A few months after we got married in late 2003, I started feeling unwell. It was a very vague sense of “not right”. I started losing track of time, I hurt everywhere, I was falling over a lot, I was constantly tired, I would accidentally cut myself preparing meals and not feel it. MRIs, a lot of blood work and spinal taps and the doctors pronounced “demyelination”.
By 2006, I would wake up in the morning and call my husband on his mobile phone in the living room to let him know I was awake. He would come into the bedroom and carry me to the toilet. He carefully placed me on the seat, check that I was comfortable and leave. 30 minutes later he came back and checked on me to see if I needed more time.
Many days I did.
At this point my lower abdomen was covered in bruises as I attempted (very unsuccessfully) bladder voiding through the “punch down” method. One of the things I don’t remember them telling me when I was diagnosed with demyelinating lesions was that I would be unable to void my bladder, even though it was full to bursting.
Why am I telling you this?
When I speak in front of a group of movement specialists, trainers, investors or if I am just telling the story of what I do and how I got here, I get asked (almost 100% of the time), “What motivates you to do what do you do?” or “What motivates you to keep doing what you do?”. I always reply, “I want to have the dignity to pee by myself.”

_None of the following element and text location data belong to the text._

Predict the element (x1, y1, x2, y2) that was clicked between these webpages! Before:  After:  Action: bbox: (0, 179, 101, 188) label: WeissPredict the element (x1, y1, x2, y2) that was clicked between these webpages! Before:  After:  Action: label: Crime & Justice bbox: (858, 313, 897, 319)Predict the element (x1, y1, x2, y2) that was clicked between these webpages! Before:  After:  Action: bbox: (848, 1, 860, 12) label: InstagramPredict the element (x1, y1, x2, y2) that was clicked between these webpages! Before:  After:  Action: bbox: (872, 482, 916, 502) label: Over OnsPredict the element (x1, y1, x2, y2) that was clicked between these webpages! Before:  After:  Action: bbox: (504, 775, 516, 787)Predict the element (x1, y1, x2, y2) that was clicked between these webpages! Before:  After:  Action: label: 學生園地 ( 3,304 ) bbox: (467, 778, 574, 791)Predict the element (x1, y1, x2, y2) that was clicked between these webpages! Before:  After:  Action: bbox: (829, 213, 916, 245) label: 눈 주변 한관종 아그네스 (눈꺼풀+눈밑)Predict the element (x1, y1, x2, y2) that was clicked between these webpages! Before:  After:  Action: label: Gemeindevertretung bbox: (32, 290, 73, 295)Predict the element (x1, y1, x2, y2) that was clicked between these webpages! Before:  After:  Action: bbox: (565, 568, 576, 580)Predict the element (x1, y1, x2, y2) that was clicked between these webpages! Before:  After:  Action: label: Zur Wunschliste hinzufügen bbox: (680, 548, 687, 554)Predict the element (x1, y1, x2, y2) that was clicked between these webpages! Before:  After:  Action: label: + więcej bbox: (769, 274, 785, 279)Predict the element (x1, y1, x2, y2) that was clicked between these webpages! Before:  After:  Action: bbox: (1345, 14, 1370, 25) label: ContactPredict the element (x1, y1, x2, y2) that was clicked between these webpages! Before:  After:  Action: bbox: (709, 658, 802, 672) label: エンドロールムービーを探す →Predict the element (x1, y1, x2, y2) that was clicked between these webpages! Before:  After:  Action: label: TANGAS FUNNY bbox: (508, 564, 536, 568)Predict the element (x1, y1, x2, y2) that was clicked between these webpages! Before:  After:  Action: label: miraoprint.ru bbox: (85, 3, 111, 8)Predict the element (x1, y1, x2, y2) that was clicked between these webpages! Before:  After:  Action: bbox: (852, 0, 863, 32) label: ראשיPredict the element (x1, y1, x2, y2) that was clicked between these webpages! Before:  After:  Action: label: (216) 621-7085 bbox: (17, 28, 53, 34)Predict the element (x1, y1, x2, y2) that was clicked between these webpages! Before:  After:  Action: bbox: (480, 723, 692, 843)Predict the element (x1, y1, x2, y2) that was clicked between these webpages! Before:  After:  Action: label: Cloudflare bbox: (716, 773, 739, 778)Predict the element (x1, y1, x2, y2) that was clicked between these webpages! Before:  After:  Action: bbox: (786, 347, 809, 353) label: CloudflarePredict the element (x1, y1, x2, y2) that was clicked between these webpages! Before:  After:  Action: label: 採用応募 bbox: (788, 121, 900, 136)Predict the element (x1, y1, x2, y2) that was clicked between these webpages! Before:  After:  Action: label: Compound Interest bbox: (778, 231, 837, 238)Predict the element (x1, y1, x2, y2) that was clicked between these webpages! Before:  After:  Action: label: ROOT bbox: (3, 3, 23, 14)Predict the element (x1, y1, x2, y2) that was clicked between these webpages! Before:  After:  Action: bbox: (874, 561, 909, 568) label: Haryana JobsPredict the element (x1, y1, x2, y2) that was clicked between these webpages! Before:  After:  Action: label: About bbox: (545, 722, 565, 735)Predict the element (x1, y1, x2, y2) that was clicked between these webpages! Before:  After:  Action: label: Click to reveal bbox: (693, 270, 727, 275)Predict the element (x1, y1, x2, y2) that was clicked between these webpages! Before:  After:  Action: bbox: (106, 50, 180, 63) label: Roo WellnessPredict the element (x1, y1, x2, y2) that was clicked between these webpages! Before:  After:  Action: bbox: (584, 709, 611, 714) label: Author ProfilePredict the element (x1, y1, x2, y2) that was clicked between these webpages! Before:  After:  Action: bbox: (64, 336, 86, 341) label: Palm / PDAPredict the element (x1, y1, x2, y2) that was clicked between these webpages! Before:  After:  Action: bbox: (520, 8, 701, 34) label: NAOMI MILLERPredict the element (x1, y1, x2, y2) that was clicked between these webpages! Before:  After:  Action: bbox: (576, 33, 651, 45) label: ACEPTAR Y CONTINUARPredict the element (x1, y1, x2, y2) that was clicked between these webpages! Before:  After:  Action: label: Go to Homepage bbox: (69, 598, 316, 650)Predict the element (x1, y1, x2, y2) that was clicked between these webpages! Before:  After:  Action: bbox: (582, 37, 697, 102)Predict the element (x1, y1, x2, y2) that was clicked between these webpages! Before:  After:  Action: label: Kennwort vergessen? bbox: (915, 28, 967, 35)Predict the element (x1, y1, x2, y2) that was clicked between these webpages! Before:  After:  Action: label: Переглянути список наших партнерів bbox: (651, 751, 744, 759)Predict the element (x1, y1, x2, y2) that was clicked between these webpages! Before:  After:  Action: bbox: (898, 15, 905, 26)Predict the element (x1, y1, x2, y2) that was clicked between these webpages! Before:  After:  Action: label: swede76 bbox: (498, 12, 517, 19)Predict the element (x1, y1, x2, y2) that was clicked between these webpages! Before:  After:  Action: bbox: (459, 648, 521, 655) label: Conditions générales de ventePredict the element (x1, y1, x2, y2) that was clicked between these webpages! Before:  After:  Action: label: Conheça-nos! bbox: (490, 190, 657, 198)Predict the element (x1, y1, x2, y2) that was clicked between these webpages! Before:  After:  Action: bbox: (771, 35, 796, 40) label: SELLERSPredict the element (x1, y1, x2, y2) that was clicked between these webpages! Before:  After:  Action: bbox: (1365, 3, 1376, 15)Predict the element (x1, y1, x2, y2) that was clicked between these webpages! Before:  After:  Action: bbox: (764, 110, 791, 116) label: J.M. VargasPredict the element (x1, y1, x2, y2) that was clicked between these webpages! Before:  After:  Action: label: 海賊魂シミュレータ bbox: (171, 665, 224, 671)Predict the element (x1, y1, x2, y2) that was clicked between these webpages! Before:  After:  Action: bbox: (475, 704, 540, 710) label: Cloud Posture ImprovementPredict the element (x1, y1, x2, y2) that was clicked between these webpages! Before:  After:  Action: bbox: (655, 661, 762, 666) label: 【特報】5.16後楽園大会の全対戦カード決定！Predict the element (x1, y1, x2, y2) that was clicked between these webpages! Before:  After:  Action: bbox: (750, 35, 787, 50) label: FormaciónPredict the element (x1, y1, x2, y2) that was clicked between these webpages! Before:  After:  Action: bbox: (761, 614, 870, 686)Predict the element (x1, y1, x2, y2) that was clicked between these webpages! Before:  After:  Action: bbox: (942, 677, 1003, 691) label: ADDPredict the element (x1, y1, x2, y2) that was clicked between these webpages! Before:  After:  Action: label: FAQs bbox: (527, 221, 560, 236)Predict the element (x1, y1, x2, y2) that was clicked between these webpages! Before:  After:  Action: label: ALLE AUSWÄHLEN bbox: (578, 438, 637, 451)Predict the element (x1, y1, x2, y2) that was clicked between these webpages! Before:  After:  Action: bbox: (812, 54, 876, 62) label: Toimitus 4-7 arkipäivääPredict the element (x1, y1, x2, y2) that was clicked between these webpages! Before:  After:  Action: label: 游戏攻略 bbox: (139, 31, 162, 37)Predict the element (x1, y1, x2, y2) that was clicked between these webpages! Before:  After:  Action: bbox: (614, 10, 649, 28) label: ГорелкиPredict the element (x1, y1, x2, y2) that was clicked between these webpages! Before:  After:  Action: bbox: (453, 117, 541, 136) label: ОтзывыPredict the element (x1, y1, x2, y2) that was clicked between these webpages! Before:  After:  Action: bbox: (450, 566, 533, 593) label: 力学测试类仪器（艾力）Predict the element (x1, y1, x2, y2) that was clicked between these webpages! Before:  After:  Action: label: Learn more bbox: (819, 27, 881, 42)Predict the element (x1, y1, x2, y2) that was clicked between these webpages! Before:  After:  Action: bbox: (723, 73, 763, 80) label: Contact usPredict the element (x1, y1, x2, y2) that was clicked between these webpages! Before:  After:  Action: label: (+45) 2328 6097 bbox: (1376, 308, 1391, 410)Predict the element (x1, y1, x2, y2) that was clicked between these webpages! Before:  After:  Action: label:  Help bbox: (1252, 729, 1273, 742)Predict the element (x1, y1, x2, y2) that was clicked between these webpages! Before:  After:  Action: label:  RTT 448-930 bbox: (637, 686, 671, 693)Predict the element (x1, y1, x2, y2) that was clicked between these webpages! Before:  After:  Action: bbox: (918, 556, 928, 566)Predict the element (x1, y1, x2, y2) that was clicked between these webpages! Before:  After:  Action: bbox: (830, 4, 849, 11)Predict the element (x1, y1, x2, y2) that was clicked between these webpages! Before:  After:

There is usually a chuckle and then they realise I am being serious and uncomfortable silence falls.
Yes, I want to change how people view disabilities and the disabled.
Yes, I want to change neurological rehabilitation protocols.
Yes, I want to practically apply biohacking and the Quantified Self.
Yes, I want to change how people manage chronic condition & aging.
Yes, I want to champion new medical technologies.
But I am driven by something purely selfish. I want to be able to walk by myself, feed myself, go to the toilet by myself for as long as possible. For as long as possible, I want to be able to feel my husband’s hand in mine. I want him to look over at me and smile; not look over at me and worry.
It is only when activities we consider basic biological instinct and natural response is taken away, are we forced to re-evaluate life. What is truly important? What are our real priorities? When I am stripped down to my most vulnerable and there is nowhere to hide, who am I?
This is where I start with all of my clients. I always approach the first meeting as a patient, not a practitioner. They have already seen at least a dozen professionals before they got to me. They don’t need another person to ask about their medical history (I have already read the folder), they need someone who has been through it, who has walked the path and stumbled, who has come back with a better map of the trail. We start as a team.